• **Document text**:

1 Paste your critical analysis in here (maximum 2500 words)
Norman Mailer's first novel, The Naked and the Dead, was published almost fifty years ago to the month at the time of this essay. Many best sellers generate a flurry of excitement at their initial publication, but then drop quickly from the literary scene. The Naked and the Dead, however, was not only a best seller in the year of its publication, but also has consistently received positive critical acclaim and maintained popular interest up to the present day. It is recognized as one of the truly outstanding fictional books about World War II, and people still read and enjoy it today. This type of sustained success for a twentieth-century best seller is significant, and this paper is an attempt to explain why the book has been so successful. By looking at different aspects of the book, its author, and its place in the literary world, I hope to show how many different factors have contributed to the continued success and popularity of Norman Mailer's The Naked and the Dead.

• **Dataset content**:
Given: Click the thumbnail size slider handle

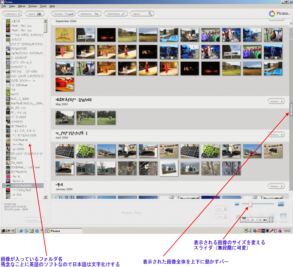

• **What to work on**: Could you continue the essay on the lasting success of Norman Mailer's The Naked and the Dead from where it stops? The listing was taken from a separate source.

• **Final answer**:
The first, and perhaps most important, ingredient to the success of the novel is that it is a very well-written book. At its publication in 1948, reviews of the work came out in magazines and journals across the country. Magazines like The New Yorker, Time, and Publishers' Weekly all ran reviews of Norman Mailer's first novel. For the most part, the critical reviews of The Naked and the Dead were highly complimentary. The reviewers praised the book's high degree of realism, intense psychological emphasis, and faithful depiction of the horror and ugliness of modern war. Writing for Atlantic magazine in June of 1948, C.J. Rolo boldly describes the novel as "by far the most impressive piece of fiction to date about Americans in the Second World War." Other reviewers use phrases like "ruthlessly honest" and "cool and effortless narrative style." After about 1950, these frequent, highly complimentary reviews of The Naked and the Dead appeared more and more sporadically. Nevertheless, the novel maintained a good reputation in both the public and scholarly spheres. While reviews of the book in the popular press became less frequent, scholarly critiques and essays about the novel grew in number. All this attention and high praise contributed substantially to the popularity and success of the novel at its initial publication and over the subsequent years. Readers enjoy a well-written story about a subject of interest, and they often take their cues about books from professional critics. The positive reviews of The Naked and the Dead in most major magazines greatly fostered the popularity of the novel by alerting the reading public to its merits and significance.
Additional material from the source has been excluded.